• Prompt
Produce word for word the lines of the data below running from the one that has "Image resolution: width=419" to the one that has "The width and height of the screenshot is (681, 392).", inclusive, and no others.

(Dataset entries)
= = = = =
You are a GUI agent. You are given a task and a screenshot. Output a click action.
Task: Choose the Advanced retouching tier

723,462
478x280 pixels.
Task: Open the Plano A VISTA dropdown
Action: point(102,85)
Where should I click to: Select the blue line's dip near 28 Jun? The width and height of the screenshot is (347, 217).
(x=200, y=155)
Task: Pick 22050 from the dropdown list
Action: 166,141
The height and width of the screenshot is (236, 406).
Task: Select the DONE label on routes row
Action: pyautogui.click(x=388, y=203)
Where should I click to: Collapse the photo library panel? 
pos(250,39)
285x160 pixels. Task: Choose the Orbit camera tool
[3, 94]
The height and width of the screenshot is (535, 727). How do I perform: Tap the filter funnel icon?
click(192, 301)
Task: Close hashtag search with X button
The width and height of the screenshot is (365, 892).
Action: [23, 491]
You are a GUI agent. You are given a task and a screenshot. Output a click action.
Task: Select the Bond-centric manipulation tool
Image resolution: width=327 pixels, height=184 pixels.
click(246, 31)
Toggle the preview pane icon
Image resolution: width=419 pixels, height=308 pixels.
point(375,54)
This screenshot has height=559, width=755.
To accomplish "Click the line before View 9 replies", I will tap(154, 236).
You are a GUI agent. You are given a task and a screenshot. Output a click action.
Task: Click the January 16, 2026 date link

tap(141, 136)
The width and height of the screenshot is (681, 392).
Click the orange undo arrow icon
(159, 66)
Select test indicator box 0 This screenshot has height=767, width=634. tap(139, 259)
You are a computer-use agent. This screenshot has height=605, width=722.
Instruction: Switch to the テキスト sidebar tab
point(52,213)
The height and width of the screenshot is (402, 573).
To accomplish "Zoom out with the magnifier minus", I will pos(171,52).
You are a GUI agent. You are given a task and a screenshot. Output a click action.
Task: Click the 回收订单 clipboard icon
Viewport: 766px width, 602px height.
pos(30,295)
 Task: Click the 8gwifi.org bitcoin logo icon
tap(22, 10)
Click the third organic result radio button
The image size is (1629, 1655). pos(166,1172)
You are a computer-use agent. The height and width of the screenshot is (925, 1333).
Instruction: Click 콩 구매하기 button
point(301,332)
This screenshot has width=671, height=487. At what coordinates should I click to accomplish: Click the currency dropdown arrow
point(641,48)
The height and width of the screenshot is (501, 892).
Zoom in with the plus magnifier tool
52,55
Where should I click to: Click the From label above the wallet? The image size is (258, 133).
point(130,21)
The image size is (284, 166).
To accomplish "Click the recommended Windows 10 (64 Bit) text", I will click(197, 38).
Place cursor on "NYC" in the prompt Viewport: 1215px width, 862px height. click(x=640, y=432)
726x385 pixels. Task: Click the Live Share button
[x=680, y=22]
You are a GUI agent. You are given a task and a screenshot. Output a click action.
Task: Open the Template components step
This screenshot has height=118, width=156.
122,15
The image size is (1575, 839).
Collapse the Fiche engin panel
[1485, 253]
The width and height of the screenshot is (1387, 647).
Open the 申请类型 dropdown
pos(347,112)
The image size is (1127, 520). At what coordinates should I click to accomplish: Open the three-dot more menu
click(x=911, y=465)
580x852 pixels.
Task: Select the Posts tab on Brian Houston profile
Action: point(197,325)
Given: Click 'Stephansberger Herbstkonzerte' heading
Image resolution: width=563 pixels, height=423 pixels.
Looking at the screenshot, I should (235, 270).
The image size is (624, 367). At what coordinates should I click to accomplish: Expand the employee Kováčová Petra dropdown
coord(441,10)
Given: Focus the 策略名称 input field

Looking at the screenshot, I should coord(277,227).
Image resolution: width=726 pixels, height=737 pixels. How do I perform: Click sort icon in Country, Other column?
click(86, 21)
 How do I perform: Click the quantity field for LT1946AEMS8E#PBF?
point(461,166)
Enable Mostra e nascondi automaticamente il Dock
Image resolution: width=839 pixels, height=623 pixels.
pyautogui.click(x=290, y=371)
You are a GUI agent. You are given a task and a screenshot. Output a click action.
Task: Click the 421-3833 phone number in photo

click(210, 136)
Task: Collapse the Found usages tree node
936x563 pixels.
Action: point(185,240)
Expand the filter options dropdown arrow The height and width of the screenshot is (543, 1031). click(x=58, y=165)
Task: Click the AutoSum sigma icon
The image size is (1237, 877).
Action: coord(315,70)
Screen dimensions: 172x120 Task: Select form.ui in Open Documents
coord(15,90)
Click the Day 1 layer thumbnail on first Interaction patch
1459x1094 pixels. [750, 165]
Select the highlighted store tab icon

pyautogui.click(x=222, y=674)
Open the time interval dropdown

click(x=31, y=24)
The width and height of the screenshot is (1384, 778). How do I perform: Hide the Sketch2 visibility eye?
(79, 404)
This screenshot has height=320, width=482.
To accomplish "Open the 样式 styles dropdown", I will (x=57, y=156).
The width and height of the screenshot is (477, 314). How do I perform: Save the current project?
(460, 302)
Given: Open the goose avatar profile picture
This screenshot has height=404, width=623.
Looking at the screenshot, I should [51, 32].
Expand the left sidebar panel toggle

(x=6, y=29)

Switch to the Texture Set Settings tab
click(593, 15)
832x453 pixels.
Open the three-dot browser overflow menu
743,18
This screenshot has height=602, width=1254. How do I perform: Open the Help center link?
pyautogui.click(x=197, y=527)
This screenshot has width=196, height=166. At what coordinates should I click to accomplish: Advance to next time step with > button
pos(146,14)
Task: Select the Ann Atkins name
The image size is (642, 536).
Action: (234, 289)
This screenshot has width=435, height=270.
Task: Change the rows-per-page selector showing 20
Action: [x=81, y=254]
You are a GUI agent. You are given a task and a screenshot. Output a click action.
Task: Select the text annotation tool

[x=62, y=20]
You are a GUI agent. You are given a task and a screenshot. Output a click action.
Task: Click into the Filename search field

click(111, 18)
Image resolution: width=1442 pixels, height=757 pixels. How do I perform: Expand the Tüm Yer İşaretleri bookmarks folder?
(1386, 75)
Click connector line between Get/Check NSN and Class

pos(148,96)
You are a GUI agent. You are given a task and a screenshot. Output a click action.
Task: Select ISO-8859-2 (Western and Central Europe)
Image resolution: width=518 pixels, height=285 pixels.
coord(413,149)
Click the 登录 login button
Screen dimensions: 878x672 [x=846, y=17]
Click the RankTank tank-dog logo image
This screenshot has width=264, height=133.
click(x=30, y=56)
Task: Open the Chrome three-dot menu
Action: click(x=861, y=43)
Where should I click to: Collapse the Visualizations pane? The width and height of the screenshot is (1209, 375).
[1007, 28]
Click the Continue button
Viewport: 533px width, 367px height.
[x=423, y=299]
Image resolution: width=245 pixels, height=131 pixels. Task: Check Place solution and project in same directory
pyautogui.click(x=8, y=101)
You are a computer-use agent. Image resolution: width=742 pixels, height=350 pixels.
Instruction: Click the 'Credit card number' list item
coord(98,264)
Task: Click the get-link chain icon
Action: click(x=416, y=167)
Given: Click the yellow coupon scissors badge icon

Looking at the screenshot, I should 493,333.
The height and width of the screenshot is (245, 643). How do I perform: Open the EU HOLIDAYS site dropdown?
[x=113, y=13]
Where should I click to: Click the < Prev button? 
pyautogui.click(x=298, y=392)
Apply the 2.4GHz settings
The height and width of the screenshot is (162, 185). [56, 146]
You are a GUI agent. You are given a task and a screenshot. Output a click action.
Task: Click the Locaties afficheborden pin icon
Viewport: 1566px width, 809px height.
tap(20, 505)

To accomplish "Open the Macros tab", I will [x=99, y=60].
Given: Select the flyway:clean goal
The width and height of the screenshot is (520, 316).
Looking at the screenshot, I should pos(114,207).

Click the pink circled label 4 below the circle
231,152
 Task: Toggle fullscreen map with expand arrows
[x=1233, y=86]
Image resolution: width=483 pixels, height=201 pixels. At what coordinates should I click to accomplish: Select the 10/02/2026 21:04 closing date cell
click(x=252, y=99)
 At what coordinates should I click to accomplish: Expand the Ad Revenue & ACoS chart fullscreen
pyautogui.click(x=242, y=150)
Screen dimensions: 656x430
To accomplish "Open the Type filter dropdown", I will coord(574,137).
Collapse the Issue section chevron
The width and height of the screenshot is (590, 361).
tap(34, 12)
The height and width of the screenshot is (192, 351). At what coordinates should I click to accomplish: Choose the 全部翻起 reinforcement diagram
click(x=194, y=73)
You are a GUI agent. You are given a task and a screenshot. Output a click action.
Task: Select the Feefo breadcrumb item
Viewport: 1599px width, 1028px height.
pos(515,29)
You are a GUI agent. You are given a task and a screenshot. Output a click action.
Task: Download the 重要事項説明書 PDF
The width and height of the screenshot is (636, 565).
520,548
= = = = =
• Task response
Image resolution: width=419 pixels, height=308 pixels.
point(375,54)
This screenshot has height=559, width=755.
To accomplish "Click the line before View 9 replies", I will tap(154, 236).
You are a GUI agent. You are given a task and a screenshot. Output a click action.
Task: Click the January 16, 2026 date link

tap(141, 136)
The width and height of the screenshot is (681, 392).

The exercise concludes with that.